Place of service errors also continue to be on the agency’s radar screen.

Any amount over $3 billion may sound like an enormous number in terms of Medicare billings, but that’s the amount the OIG recovered in 2015 alone.

In its Semiannual Report to Congress, released on Nov. 30, the OIG reported that during fiscal year 2015, the agency recorded audit receivables of $1.13 billion, another $2.22 billion in investigative recoveries and $286 million from other sources.

“Our work identifies improper payments, which sometimes may be caused by fraud, but may also indicate questionable billing patterns that could lead to waste or signal other problems, such as low quality of care,” said Inspector General Daniel R. Levinson in the report. Levinson vowed to catch issues on the front end going forward, noting, “OIG endeavors to examine new programs early in their implementation to pinpoint potential issues to curb or reduce the magnitude of improper payments.”

Consider These Examples

Following is a sampling of a few of the OIG’s recoveries as outlined in the report:

  • Chiropractic services: The OIG discovered that Medicare inappropriately paid $76 million for chiropractic services that were later determined to be “questionable.”

“These findings raise concerns about CMS’s ability to curb improper payments for chiropractic services,” the OIG wrote in the report. As a result of the OIG’s findings, CMS agreed to develop ways to identify questionable chiropractic claims, take action when questionable payments are made, collect overpayments for these services and confirm that claims are only paid for Medicare-covered diagnoses.

  • Ophthalmology Services: In 2012, Medicare Part B made $171 million in questionable payments to the four percent of providers that appeared to be billing inappropriately. Among these 1,726 providers were claims for medically unnecessary services or even visits that never actually happened.

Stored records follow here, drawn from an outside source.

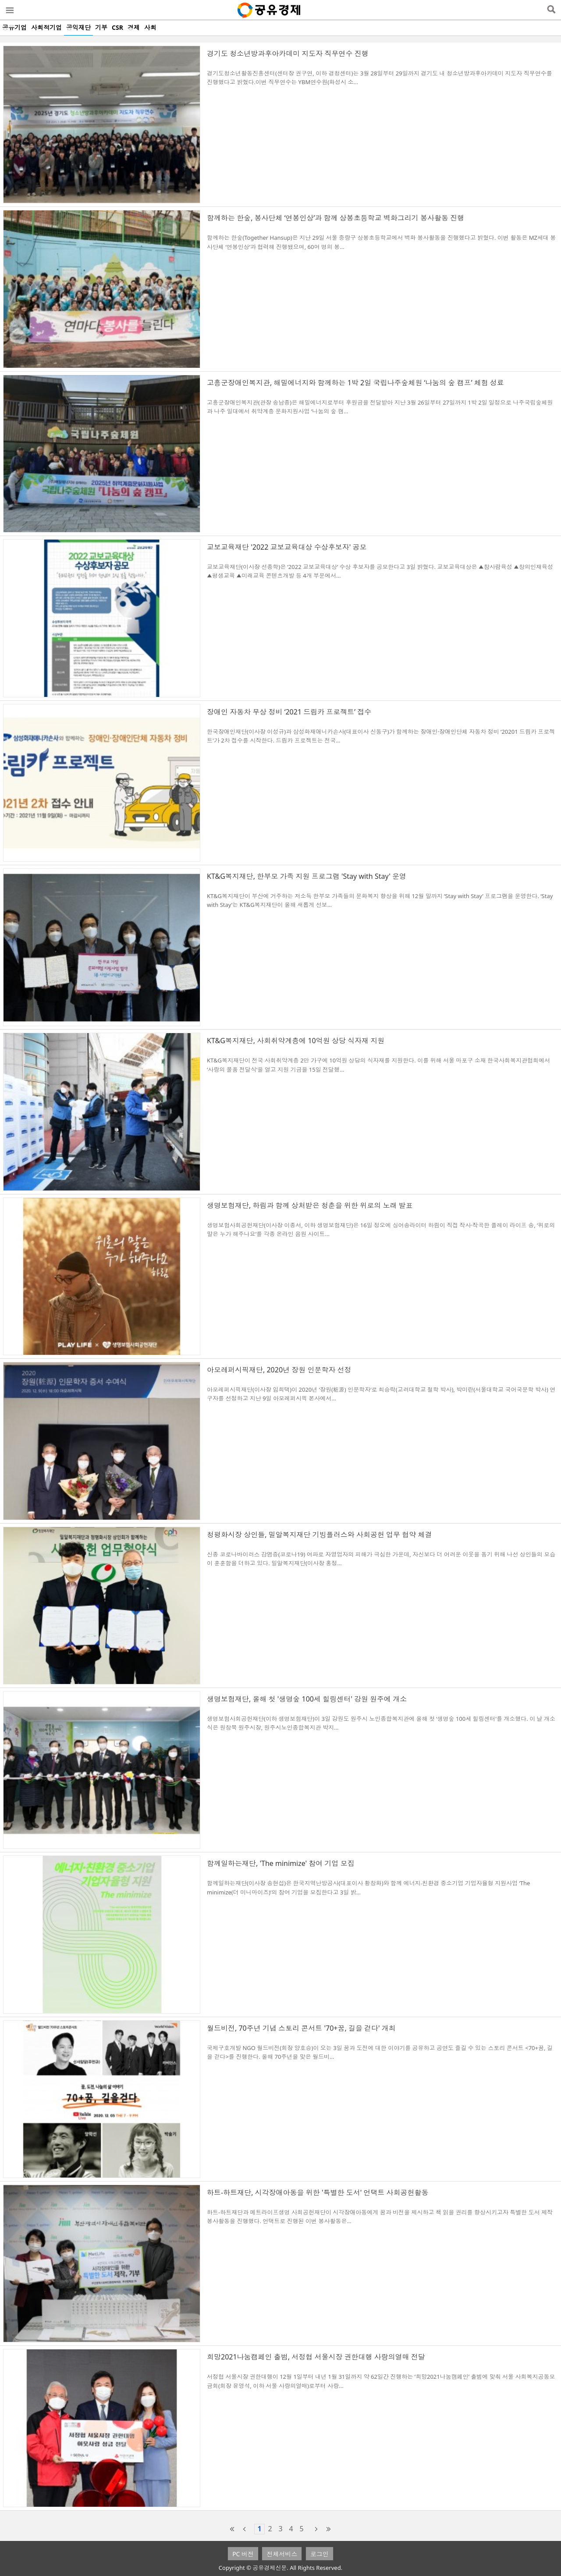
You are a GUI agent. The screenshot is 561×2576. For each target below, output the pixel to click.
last (328, 2529)
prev (244, 2529)
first (232, 2529)
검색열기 (551, 10)
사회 (150, 27)
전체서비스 (281, 2554)
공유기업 (14, 27)
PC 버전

The OIG recommended that CMS monitor ophthalmology billing and take action against those ophthalmologists who were found to be billing inappropriately.

  • Place of Service Coding Errors: Between 2010 and 2012, providers collected $33 million for services that were billed with the wrong place of service code.

“Physicians performed these services in facility locations but incorrectly coded the services as having been performed in nonfacility locations,” the OIG report said. CMS intends to take a closer look at place of service coding errors in the future thanks to the OIG’s findings.

With all of the OIG recommendations leaning toward further scrutiny, now is the time to take a close look at your Medicare billings and ensure that you are reporting your services correctly. If you haven’t performed a self-audit in a while, now might be a good time to perform one so you can move into 2016 with the knowledge that you are coding and billing properly.